Het grootste gevaar voor boeren in de jaren 1880 was economische uitbuiting door rijke leden en instellingen in de samenleving.
Met welk gevaar liepen boeren in de 19e eeuw?
Boeren hadden aan het eind van de 19e eeuw met veel problemen te maken. Deze problemen omvatten overproductie, lage oogstprijzen, hoge rentetarieven, hoge transportkosten en groeiende schulden.
Met welk gevaar liepen boeren?
Er waren verschillende basisfactoren bij betrokken: uitputting van de bodem, de grillen van de natuur, overproductie van basisgewassen, achteruitgang in zelfvoorziening en gebrek aan adequate wettelijke bescherming en hulp.
Wat zijn enkele problemen waarmee boeren aan het eind van de 19e eeuw te maken kregen?

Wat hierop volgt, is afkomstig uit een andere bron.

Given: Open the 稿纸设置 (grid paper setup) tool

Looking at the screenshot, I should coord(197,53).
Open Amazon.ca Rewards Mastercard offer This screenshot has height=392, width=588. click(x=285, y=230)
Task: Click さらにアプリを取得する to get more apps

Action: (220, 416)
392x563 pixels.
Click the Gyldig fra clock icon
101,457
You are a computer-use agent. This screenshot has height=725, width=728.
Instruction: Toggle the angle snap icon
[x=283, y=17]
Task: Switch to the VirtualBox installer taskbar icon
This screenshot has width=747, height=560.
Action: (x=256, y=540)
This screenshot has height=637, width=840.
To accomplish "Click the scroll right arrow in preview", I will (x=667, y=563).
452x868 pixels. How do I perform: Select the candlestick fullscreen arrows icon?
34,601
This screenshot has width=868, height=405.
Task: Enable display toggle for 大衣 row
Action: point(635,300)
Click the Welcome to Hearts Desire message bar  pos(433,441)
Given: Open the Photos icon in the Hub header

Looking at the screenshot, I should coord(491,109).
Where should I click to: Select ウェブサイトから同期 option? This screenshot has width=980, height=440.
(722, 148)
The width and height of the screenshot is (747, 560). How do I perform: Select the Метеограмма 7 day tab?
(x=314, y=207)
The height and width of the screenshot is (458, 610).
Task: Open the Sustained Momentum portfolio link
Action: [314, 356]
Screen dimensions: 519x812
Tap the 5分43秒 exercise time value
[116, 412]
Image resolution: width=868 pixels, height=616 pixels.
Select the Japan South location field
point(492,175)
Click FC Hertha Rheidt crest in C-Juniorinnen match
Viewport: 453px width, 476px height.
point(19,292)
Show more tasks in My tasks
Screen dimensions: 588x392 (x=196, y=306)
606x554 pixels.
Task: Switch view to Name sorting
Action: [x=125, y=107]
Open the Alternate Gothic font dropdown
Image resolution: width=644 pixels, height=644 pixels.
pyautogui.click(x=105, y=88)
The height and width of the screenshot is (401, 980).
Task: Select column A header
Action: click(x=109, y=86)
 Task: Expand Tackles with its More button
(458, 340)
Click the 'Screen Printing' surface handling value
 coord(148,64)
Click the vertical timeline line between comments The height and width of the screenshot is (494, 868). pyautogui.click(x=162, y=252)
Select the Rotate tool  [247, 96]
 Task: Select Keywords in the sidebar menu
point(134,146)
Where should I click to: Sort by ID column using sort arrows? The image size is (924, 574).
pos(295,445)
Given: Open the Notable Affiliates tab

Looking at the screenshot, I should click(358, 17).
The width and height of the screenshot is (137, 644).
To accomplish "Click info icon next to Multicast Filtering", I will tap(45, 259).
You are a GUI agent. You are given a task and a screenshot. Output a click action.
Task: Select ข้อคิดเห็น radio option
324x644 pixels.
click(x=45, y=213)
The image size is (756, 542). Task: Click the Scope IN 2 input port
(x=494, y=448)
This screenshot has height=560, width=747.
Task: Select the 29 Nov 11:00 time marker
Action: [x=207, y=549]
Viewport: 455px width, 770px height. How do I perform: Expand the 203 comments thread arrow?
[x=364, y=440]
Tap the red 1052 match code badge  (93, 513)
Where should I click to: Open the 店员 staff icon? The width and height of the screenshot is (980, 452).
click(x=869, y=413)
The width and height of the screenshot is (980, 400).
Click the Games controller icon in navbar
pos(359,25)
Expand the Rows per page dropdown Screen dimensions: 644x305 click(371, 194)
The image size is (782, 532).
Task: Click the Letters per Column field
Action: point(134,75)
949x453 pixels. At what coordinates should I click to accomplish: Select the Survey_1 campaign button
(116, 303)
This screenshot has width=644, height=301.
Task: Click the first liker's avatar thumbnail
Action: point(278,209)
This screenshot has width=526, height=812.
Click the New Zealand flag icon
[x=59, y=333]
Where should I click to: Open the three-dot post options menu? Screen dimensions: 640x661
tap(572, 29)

Enkele van de ontberingen waarmee grensboeren in het midden tot het einde van de 19e eeuw te maken hadden, waren overstromingen, branden, sneeuwstormen, sprinkhanen die in korte tijd gewassen konden vernietigen, plagen en bandieten.
Hoe was de landbouw in de 19e eeuw?
Landbouw. De boeren zouden een variëteit aan gewassen verbouwen en welke gewassen werden verbouwd, hing af van waar de boer woonde. De meeste boeren zouden tabak, tarwe, gerst, haver, rijst, maïs, groenten en meer verbouwen. De boeren hadden ook veel verschillende soorten vee, zoals kippen, koeien, varkens, eenden, ganzen en meer.